In this problem, the ramp AB may slide if the friction force at A is too low. To find the coefficient of friction that will prevent the ramp from sliding, the conditions under which the ramp will be in motion needs to be determined.

First, draw a free-body diagram of the ramp with the friction acting to the left since the ramp will want to slide to the right.

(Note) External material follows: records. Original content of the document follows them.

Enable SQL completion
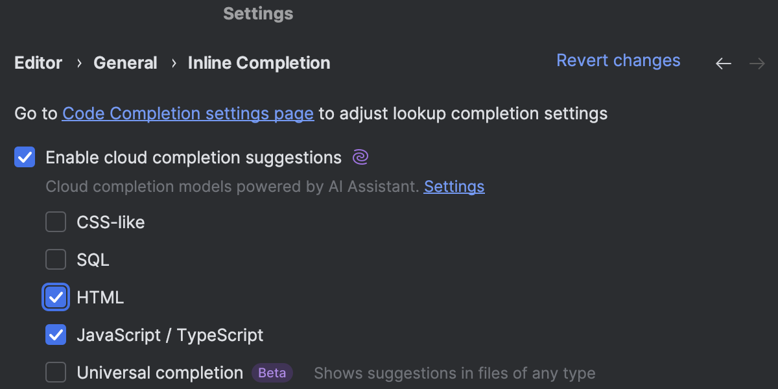 pyautogui.click(x=56, y=259)
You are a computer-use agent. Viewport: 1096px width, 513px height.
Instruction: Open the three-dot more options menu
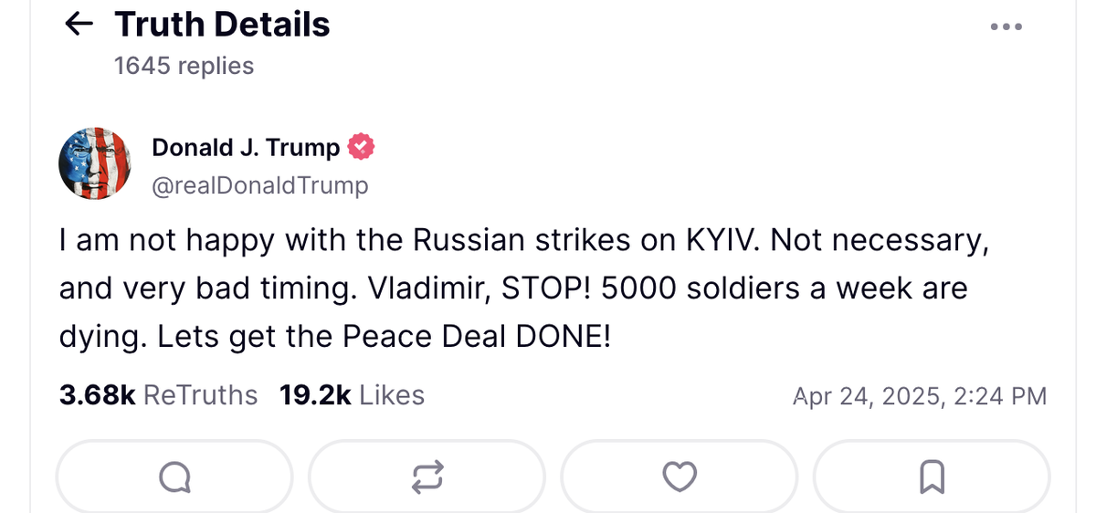pyautogui.click(x=1006, y=26)
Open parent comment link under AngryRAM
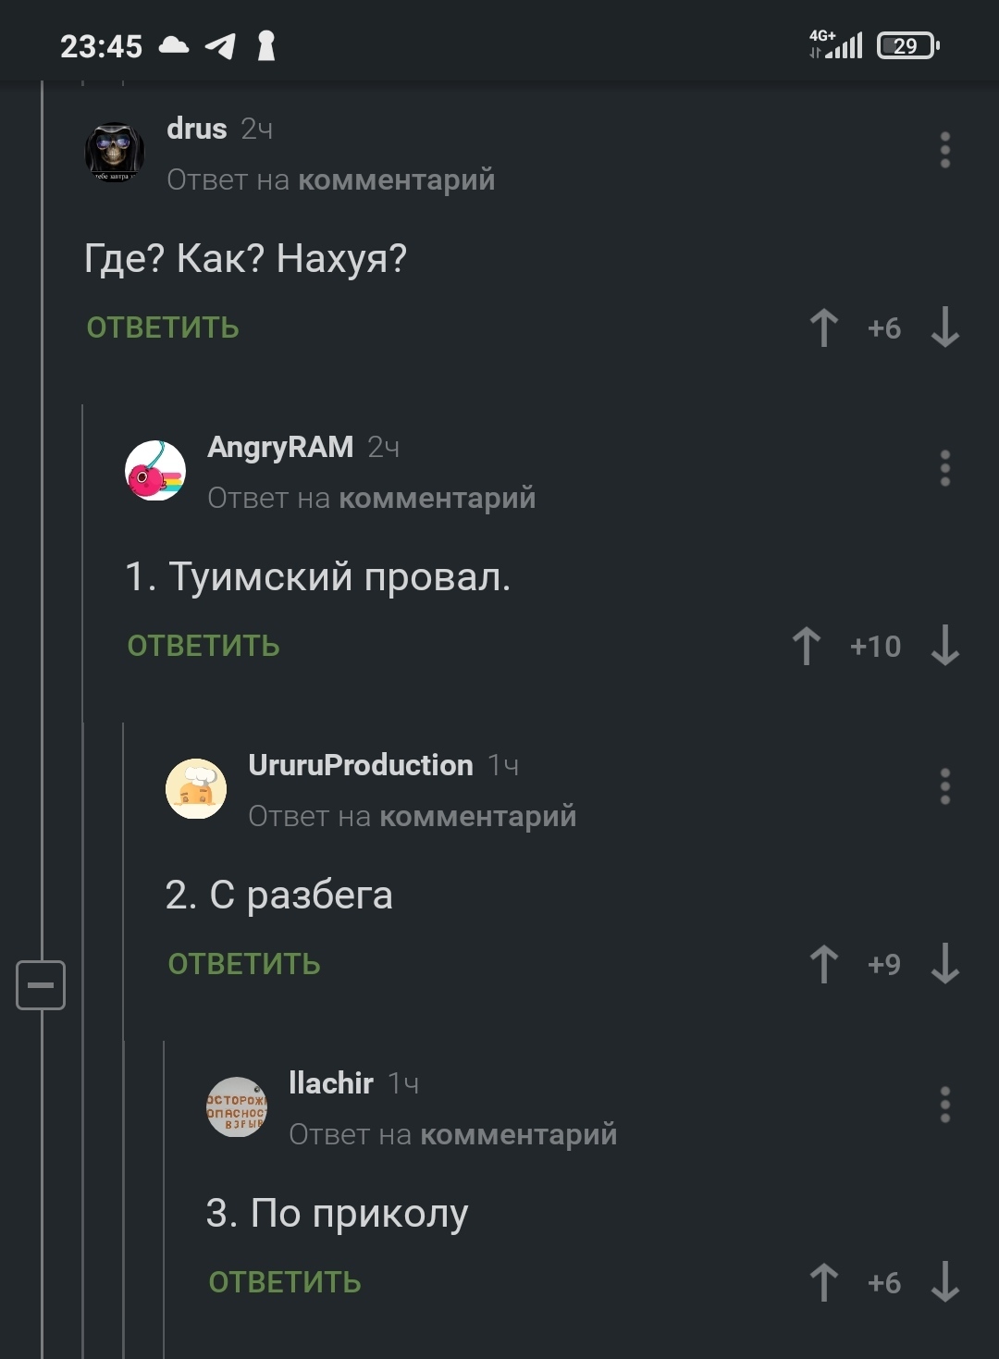Screen dimensions: 999x1359 (437, 498)
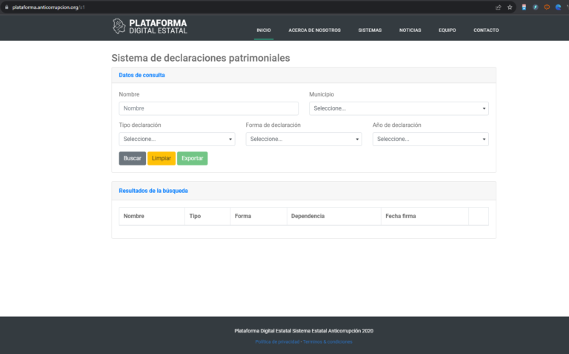The width and height of the screenshot is (569, 354).
Task: Focus the Nombre text input field
Action: (x=208, y=108)
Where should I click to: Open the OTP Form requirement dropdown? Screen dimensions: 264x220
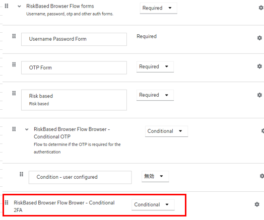[155, 66]
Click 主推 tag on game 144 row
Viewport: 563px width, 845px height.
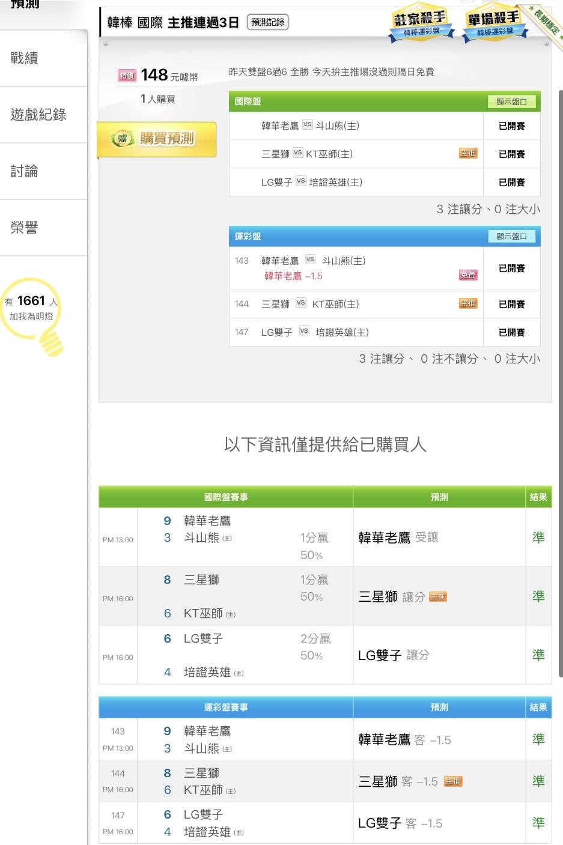[x=467, y=304]
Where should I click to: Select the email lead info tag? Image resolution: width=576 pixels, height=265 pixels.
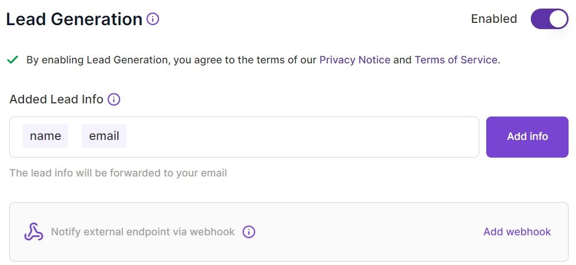[104, 136]
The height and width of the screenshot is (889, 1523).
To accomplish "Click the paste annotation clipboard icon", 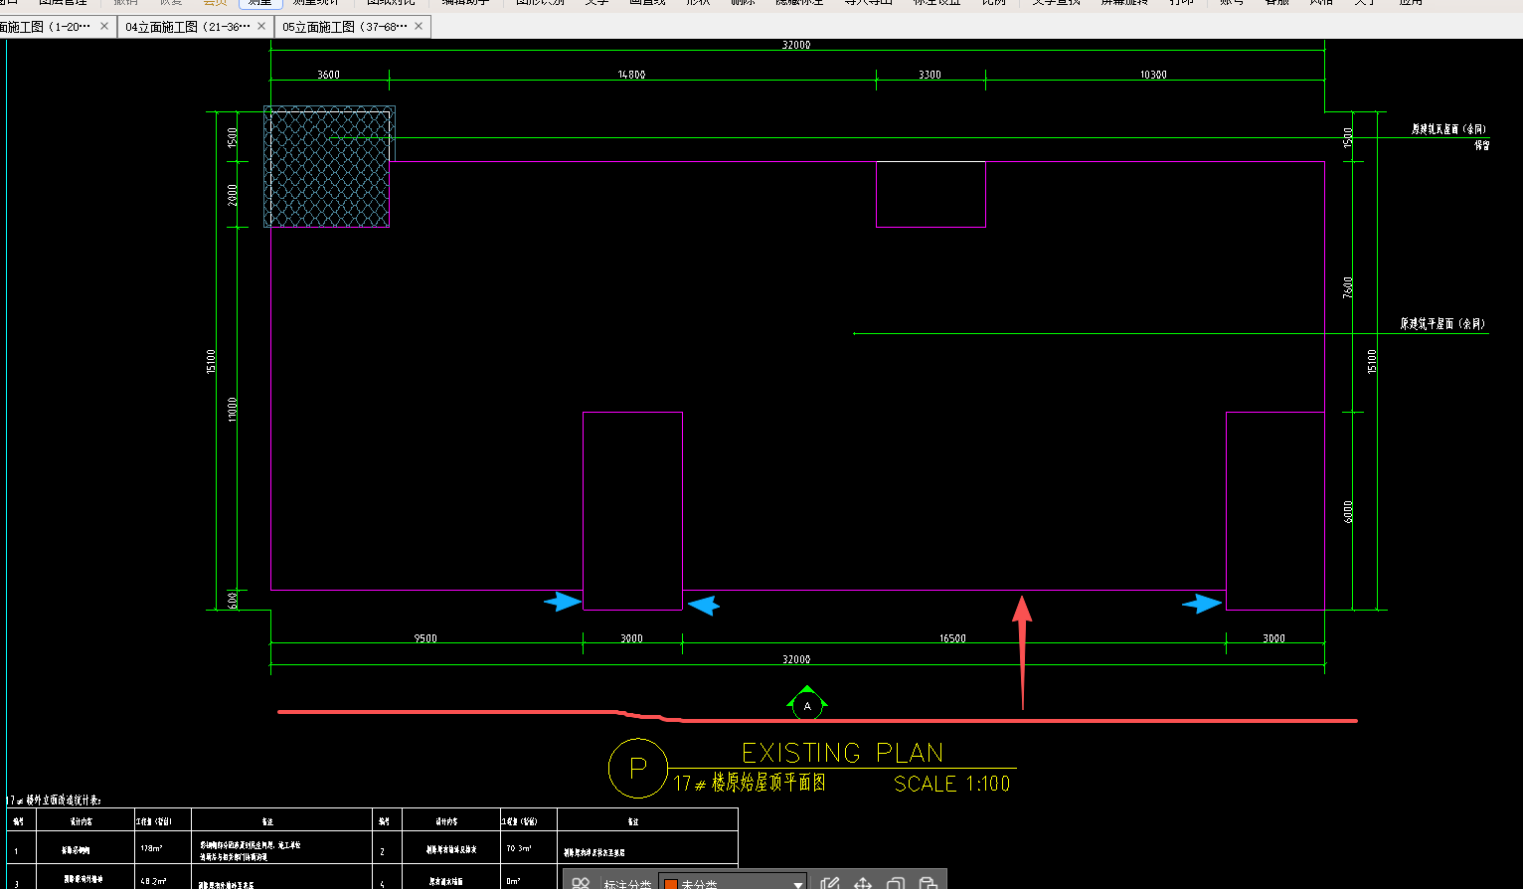I will (928, 883).
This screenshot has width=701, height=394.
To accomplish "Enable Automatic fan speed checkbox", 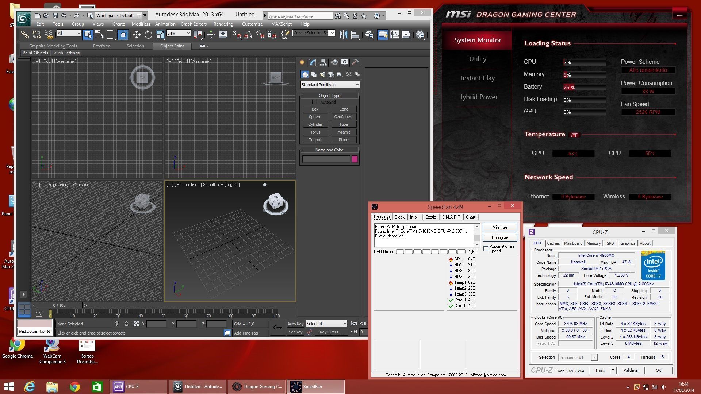I will tap(486, 248).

Using equilibrium equations, the moment about point A can be found as,

     ΣM_A = N_B (3 m) - F_C (2 m) = 0

     N_B = (1,000 N) (2 m) / (3 m) = 666.7 N

Since motion is impending at each point and the normal force at point B is known, the friction at point B is

     f_B = μ_B N_B = (0.2)(666.7 N) = 133.3 N

The equilibrium equations can now be used to find the normal and frictional forces at point A.

     ΣF_x = 0

     f_A = F_C sinα - N_B sinα - f_B cosα
         = (1,000 - 666.7) sin25 - 133.3 cos25
         = 20.0 N

     ΣF_y = 0

     N_A = F_C cosα - N_B cosα - f_B sinα
         = (1,000 - 666.7) cos25 - 133.3 sin25
         = 358.4 N

Now that the normal and frictional forces are known, the coefficient of friction can be determined as

     μ_A = f_A/N_A = 0.056

This is the lowest value of μ_A needed to prevent motion. For lower values of μ_A, the ramp is in motion, and for higher values, the ramp is in equilibrium.